Search JTA's historical archive dating back to 1923

Rabbi Sidney E. Goldstein Discusses Family Problems

October 21, 1932
See Original Daily Bulletin From This Date
Advertisement

Dr. Sidney E. Goldstein of the Free Synagogue delivered an address yesterday at the conference and discussion for Ministers of all religions, on the sociology of the Family, held yesterday at the Russell Sage Foundation.

The Minister, more than any other man, should feel himself responsible for the reorganization of the family on a safe and secure foundation, Rabbi Goldstein said.

“Within a quarter of a century,” according to Rabbi Goldstein, “divorces, separations and enstrangements have in creased with a startling rapidity, but do not indicate that the family is disintegrating.”

The family, according to him, is passing through a historic crisis and is reorganizing itself upon new foundations.

The new foundations of the family are laid in science, biology, psychology, economic and ethics. Young men and women have no proper preparation for marriage. They do not understand the importance of the elements that enter into marriage and family life and are compelled to gain their experience at the expense of their own development and happiness. Only within recent years have colleges introduced courses on the family and in most cases, the courses deal with history rather than the problems of family organization.

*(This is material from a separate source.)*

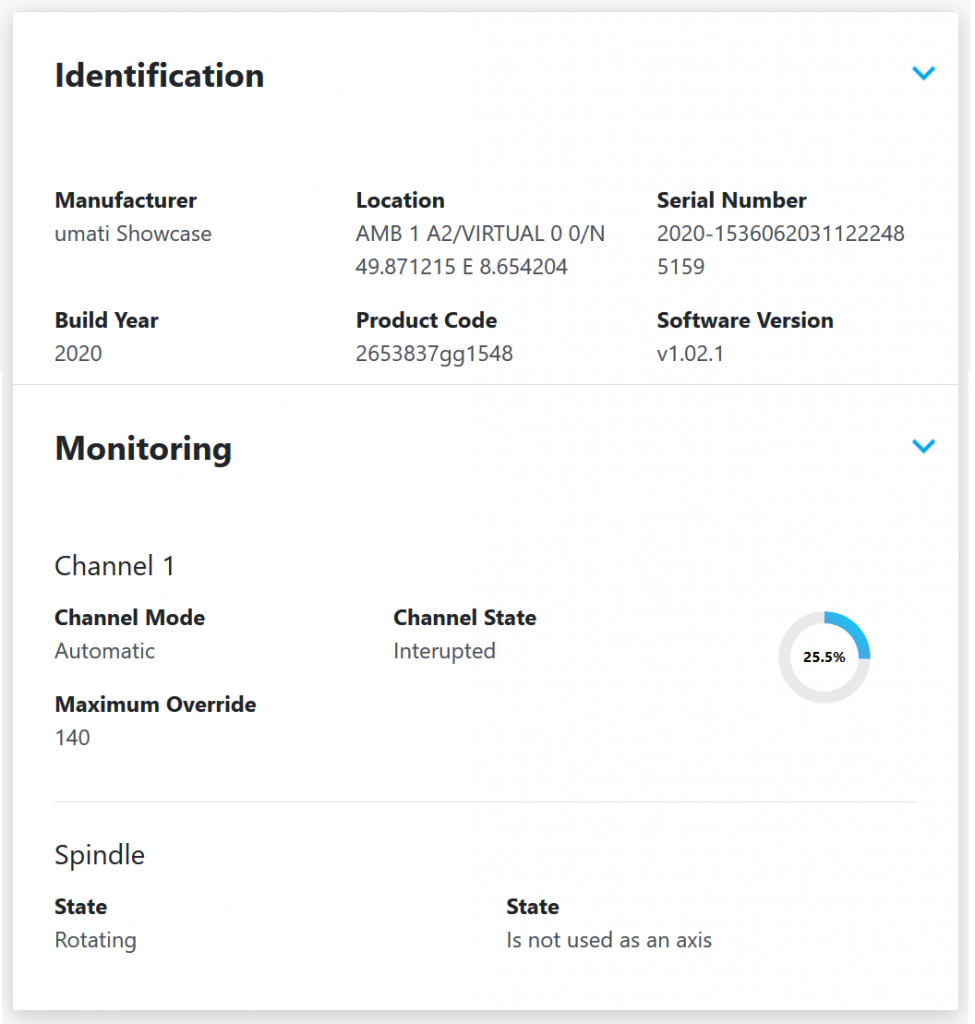Select the Channel 1 subheading
This screenshot has width=975, height=1024.
pos(114,566)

“No couple should be permitted to enter the state of matrimony,” according to Rabbi Goldstein, “without instruction and guidance in at least the elementary matters of marriage and family organization.”

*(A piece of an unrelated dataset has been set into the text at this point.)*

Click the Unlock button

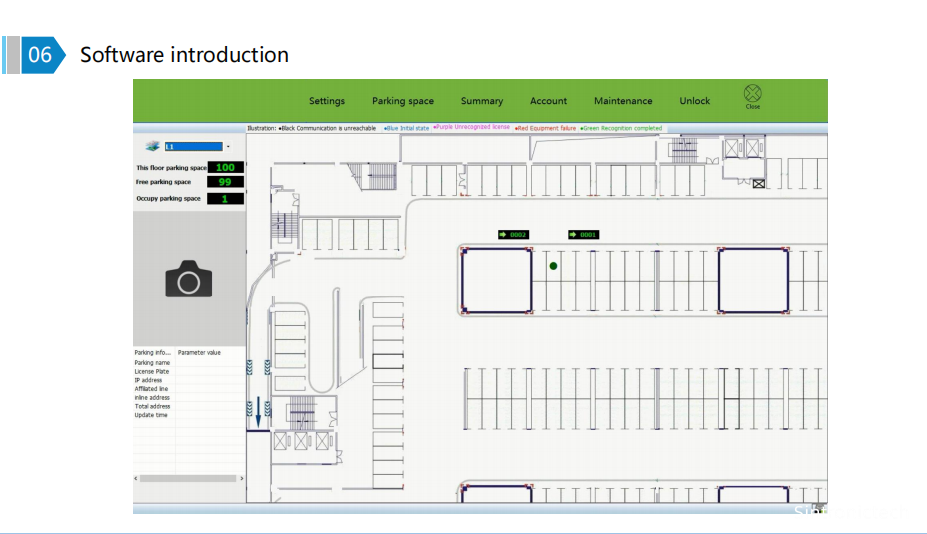point(695,101)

While the Minister should be responsible for the reorganization of the family, the difficulty is “that the ministers themselves are wholly unprepared to instruct and guide young men and women, and also seem to be unaware of their own obligation. There are ethical implications in marriage of which the civil contract is altogether unaware, and it is these ethical implications that the minister must place first in the performance of every ceremony,” Rabbi Goldstein said.